Transient iron depletion during the early stage of adipocyte differentiation suppresses terminal differentiation of 3T3-L1 cells. (A) Cells were treated with vehicle (−) or DFO (100 μM) for the indicated times during adipocyte differentiation as schematically illustrated (left). Cells were stained with ORO on Day 8, and a scanned picture of the cell culture plate (top right) and bright field microscopy images (bottom right) are shown. (B) Cells were treated with the indicated concentrations of DFO for the first 2 days of adipocyte differentiation, and stained with ORO on Day 8. (C) Cells were differentiated into adipocytes with (+) or without (−) 100 μM DFO. Protein levels of ferritin and β-actin at the indicated time points were determined by immunoblot analysis using whole cell extracts.
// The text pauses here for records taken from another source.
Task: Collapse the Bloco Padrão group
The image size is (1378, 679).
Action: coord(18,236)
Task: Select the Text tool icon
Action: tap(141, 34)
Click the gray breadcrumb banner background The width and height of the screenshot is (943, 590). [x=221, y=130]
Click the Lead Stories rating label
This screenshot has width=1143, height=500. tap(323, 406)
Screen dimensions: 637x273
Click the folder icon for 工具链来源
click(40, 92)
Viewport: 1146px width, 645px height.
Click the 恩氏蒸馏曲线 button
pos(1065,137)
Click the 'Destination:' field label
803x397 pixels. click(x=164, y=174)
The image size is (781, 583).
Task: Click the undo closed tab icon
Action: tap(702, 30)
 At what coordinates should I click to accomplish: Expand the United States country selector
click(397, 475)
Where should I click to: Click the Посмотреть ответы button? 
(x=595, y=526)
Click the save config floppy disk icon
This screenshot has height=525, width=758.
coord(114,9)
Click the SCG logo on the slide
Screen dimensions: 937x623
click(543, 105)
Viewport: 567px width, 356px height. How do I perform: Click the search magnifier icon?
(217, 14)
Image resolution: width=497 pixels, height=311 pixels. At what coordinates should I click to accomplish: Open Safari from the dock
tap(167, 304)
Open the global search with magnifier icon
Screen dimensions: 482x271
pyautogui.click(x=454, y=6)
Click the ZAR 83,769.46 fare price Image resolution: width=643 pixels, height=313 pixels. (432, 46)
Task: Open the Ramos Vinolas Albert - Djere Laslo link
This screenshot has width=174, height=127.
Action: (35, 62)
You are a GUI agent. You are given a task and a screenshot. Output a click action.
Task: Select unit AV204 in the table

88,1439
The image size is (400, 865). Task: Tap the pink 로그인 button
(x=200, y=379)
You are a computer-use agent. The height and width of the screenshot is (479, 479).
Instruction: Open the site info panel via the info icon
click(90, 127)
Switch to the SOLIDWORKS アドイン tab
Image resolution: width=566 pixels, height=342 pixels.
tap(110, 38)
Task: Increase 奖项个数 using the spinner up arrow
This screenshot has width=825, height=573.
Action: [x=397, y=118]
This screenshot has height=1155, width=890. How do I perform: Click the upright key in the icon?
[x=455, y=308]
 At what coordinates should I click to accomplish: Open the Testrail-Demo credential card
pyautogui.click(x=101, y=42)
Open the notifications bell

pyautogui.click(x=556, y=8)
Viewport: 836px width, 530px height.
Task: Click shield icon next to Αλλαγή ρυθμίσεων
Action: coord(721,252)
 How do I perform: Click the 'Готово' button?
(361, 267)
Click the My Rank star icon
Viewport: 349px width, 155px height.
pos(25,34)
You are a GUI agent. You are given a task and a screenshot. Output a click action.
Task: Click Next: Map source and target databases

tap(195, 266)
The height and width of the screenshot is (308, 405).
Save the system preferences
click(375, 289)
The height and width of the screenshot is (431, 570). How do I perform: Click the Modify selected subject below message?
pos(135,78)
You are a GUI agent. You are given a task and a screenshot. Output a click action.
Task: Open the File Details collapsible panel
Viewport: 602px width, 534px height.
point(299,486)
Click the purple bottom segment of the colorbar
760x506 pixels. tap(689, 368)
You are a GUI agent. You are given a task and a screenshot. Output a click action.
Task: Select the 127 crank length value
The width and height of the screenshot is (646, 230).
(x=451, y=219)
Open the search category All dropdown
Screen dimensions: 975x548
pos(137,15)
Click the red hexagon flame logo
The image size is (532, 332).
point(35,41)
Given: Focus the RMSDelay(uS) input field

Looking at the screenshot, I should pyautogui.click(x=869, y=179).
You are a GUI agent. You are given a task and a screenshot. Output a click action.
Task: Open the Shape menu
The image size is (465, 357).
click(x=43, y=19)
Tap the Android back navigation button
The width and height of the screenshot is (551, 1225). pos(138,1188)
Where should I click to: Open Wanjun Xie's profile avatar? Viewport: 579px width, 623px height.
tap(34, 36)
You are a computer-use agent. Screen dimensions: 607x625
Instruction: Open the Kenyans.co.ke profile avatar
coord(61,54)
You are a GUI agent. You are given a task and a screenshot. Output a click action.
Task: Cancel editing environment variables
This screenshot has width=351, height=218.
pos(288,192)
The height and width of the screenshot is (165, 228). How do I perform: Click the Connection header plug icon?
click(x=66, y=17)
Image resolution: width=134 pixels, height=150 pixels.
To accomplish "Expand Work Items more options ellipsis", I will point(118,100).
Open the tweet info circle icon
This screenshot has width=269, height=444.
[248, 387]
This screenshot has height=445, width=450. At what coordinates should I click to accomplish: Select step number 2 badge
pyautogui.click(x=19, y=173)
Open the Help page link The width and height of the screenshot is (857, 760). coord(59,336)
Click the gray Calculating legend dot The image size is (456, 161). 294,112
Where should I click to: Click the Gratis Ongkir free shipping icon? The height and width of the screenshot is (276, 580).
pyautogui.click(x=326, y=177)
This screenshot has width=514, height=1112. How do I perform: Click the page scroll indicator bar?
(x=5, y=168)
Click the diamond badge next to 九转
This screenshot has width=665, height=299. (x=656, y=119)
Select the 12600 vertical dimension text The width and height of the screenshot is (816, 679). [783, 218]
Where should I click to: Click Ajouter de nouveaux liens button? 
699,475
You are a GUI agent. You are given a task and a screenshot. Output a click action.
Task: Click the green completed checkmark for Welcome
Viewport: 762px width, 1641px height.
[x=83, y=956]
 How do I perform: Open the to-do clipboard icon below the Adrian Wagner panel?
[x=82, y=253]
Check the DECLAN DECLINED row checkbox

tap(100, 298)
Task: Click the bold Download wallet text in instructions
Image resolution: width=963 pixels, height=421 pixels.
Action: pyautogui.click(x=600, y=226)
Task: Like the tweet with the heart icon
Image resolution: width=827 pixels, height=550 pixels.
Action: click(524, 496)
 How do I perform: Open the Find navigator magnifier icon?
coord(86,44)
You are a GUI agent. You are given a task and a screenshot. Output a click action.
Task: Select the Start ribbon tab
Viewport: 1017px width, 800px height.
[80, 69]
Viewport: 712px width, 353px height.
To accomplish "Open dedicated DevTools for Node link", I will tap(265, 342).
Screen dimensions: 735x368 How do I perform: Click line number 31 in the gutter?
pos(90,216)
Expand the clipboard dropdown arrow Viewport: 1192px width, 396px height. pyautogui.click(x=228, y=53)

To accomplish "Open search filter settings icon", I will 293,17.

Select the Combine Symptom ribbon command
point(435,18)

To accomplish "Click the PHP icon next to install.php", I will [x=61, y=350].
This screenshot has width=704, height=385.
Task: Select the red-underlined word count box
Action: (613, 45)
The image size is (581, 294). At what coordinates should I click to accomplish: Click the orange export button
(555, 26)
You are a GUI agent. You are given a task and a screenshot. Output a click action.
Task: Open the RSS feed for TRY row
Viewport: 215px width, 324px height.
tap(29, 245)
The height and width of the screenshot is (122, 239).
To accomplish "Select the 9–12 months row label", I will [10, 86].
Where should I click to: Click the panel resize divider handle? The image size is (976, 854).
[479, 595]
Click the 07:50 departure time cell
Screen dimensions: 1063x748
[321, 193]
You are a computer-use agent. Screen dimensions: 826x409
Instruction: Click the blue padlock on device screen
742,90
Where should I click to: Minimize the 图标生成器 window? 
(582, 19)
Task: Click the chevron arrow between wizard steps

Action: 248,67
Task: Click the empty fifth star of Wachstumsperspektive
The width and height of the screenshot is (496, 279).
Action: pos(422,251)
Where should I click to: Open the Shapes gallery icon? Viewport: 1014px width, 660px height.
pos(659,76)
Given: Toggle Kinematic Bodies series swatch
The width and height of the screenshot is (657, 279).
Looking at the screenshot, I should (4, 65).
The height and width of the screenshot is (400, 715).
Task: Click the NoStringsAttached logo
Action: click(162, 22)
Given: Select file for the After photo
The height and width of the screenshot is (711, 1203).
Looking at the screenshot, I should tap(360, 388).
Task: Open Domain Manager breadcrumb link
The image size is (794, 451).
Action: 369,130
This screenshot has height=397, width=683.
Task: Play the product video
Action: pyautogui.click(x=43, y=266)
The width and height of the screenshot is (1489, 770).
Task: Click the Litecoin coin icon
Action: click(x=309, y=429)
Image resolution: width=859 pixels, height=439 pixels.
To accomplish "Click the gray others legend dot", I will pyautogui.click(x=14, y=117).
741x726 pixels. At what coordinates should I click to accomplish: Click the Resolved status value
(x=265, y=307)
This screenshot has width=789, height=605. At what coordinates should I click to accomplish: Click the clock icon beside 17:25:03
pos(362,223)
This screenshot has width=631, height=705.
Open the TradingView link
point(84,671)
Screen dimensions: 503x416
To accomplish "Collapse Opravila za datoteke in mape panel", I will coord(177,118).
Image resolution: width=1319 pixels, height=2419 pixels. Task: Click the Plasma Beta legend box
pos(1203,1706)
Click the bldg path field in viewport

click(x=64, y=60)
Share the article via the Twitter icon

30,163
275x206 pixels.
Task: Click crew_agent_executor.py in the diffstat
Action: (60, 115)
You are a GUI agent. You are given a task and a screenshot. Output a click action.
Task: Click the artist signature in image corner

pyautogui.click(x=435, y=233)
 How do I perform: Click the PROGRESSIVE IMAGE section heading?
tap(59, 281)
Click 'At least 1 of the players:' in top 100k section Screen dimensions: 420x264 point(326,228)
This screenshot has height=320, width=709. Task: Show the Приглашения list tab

Uncropped images are shown in Supplementary Figure S10. (D) RNA-seq heatmap depicting the comparison of gene expression patterns at each time point (Days 0, 1, 2, 4 and 8) for cells treated with vehicle (−) or DFO (100 μM) for the first two days during adipocyte differentiation. For each gene, z-scores were calculated based on log2-transformed mean TPM values, and are shown along the color scale. Expression patterns of the genes, except for genes with a coefficient of variation (CV) of <0.2, were classified by hierarchical clustering. A total of 4907 expressed genes were classified into four groups (cluster 1: 1742 genes; cluster 2: 901 genes; cluster 3: 1692 genes; cluster 4: 572 genes). Both Pparg and Cebpa were in cluster 3 as indicated. (E) The top 3 canonical pathways ranked by P-value for DEGs that were upregulated (positive z-score) or downregulated (negative z-score) by DFO treatment on Day 1. (F) Transcriptional changes of adipogenic regulatory genes (Pparg, Cebpa, and Cebpb) determined by RNA-seq. Data are presented in TPM and circles indicate two biological replicates. Insets show the changes from Day 0 to Day 1. (G) Protein levels of PPARγ, C/EBPα and β-actin at the indicated time points during 3T3-L1 cell differentiation were determined by immunoblot analysis using whole cell extracts. Uncropped images are shown in Supplementary Figure S10.
Figure 3.
Figure 3.
Iron-dependent demethylation of histones and DNA correlates with the expression of adipocyte differentiation-associated genes. ChIP-seq analysis against repressive histone marks (H3K9me2, H3K9me3, and H3K27me3) was performed. 3T3-L1 cells were induced to differentiate with [DFO(+)] or without [DFO(−)] the addition of 100 μM DFO during the first two days of differentiation, and samples were collected at the indicated time points. (A) The ChIP-seq signals of H3K9me2, H3K9me3, and H3K27me3 were calculated as the normalized count per million (CPM) in the TSS ±5 kb region of each DEG with upregulated expression from Day 0 to Day 2 in the DFO(−) condition. The patterns of histone modifications among the three groups, i.e. Day 0, DFO(−) on Day 2, and DFO(+) on Day 2, were classified into seven clusters based on the z-score calculated from the mean CPM of duplicate cultures. (B) GO enrichment analysis was performed across the 7 clusters in (A) for the terms selected as relevant to adipocyte biology using the ubiquitously distributed ‘ribosome biogenesis’ (highlighted in gray) as a control. For reference, both a color intensity scale of the adjusted P-value and a size scale of the gene ratio are included. (C) Venn diagram depicting the number of overlapping genes in cluster 6 of H3K9me2, H3K9me3, and H3K27me3 in (A). (D) The normalized CPM of H3K9me2 ChIP-seq signals in the TSS ± 5 kb of Pparg. The circles represent two individual replicates for each treatment. (E) WGBS was performed in triplicate using 3T3-L1 cells differentiated into adipocytes with or without 100 μM DFO treatment for the first two days of differentiation. Metilene software detected 2521 DMRs as significantly decreased on Day 8. The enriched motifs among the DMRs are shown. (F) Using the WGBS data in (E), the DNA methylation level of the region within 1 kb upstream from the TSS of each gene was analyzed. CpGs that differ in methylation level by more than 50% on Day 8 [DFO(−) or DFO(+)] compared with Day 0 were identified, and the number of regions with 3 or more such CpGs is shown in the Venn diagram. (G) Top 5 upstream regulators of 330 iron-dependent demethylated genes in (F). (H) The 330 iron-dependent demethylated regions during adipocyte differentiation in (F) were annotated into their flanking genes. RNA-seq heatmap depicting their expression profiles throughout adipocyte differentiation classified into four clusters by Ward's hierarchical clustering method.
Figure 4.
Figure 4.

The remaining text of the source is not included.